The French have long had a fraught relationship with headscarves, whether it’s banning them in schools or debating whether designers should be courting Muslim markets. Now Air France has become the center of controversy after their announcement that women flight attendants working their route to Tehran would have to wear trousers, jackets, and headscarves when they left the plane in the Iranian capital.
The flight crews were not thrilled with the new dress code decree. “Every day we have calls from worried female cabin crew who say they do not want to wear the headscarf,” said a member of the flight crew’s union. He also mentioned that Air France might penalize those who refused to abide by the dress-code ruling.
Air France will be resuming their flights to Tehran later this month — the route had been suspended for the last eight years due to sanctions against Iran. The airline said in a statement that they were complying with Iranian law that “requires the wearing of a veil covering the hair in public places for all women present on its territory” (the ruling does not apply while in the air). They also noted that flight attendants who worked on flights through Saudi Arabia followed a similar stricture that required the wearing of an abaya.

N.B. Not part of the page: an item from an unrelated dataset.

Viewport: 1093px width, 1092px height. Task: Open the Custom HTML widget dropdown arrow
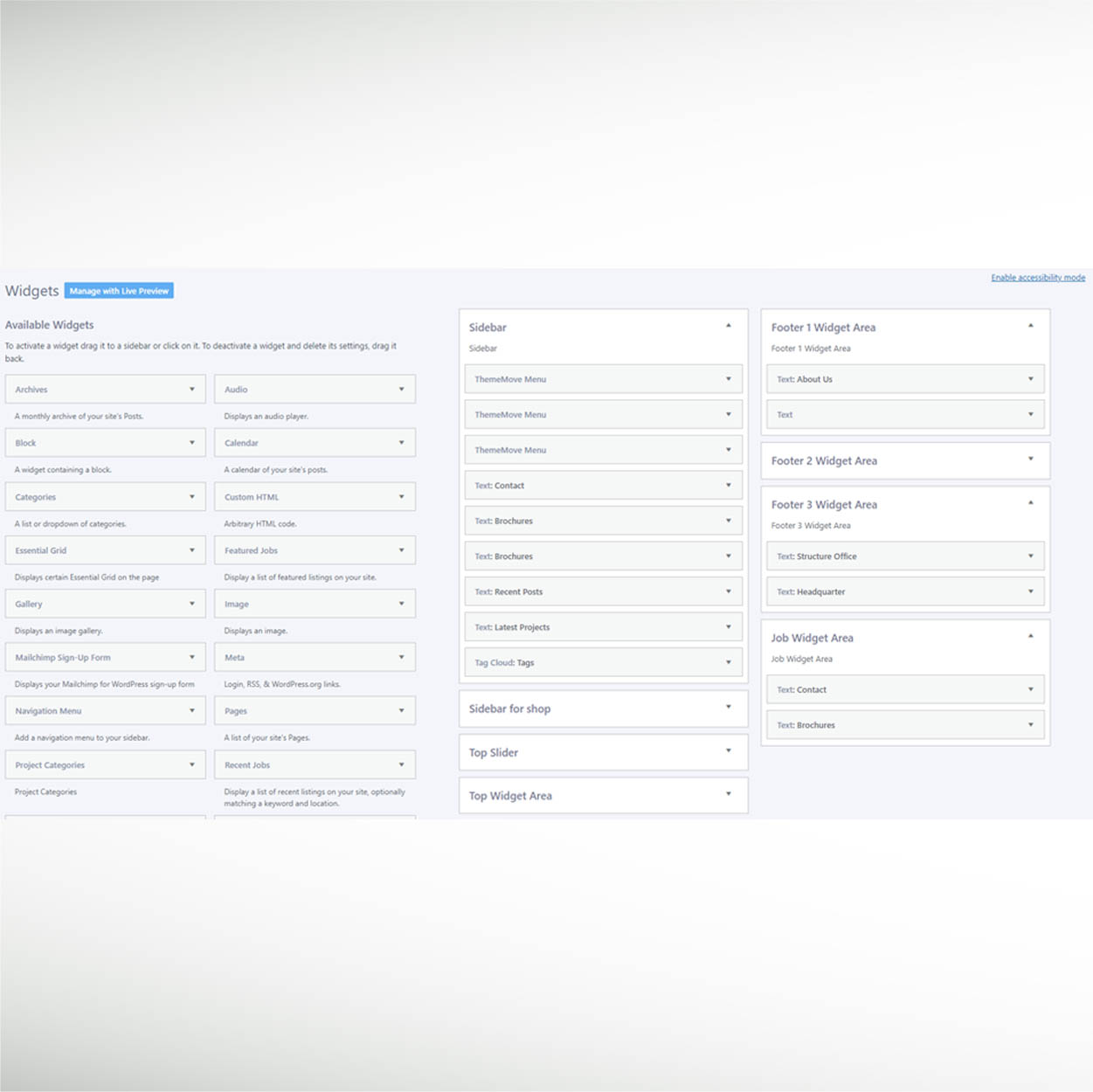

While it may be an Iranian law for women to cover their hair on Iranian soil, demanding that their female flight attendants to wear a headscarf could be construed as a violation for French law. “They are forcing us to wear an ostentatious religious symbol. We have to let the girls choose what they want to wear,” a representative for the crew union told RFI radio. “Those that don’t want to must be able to say they don’t want to work on those flights.”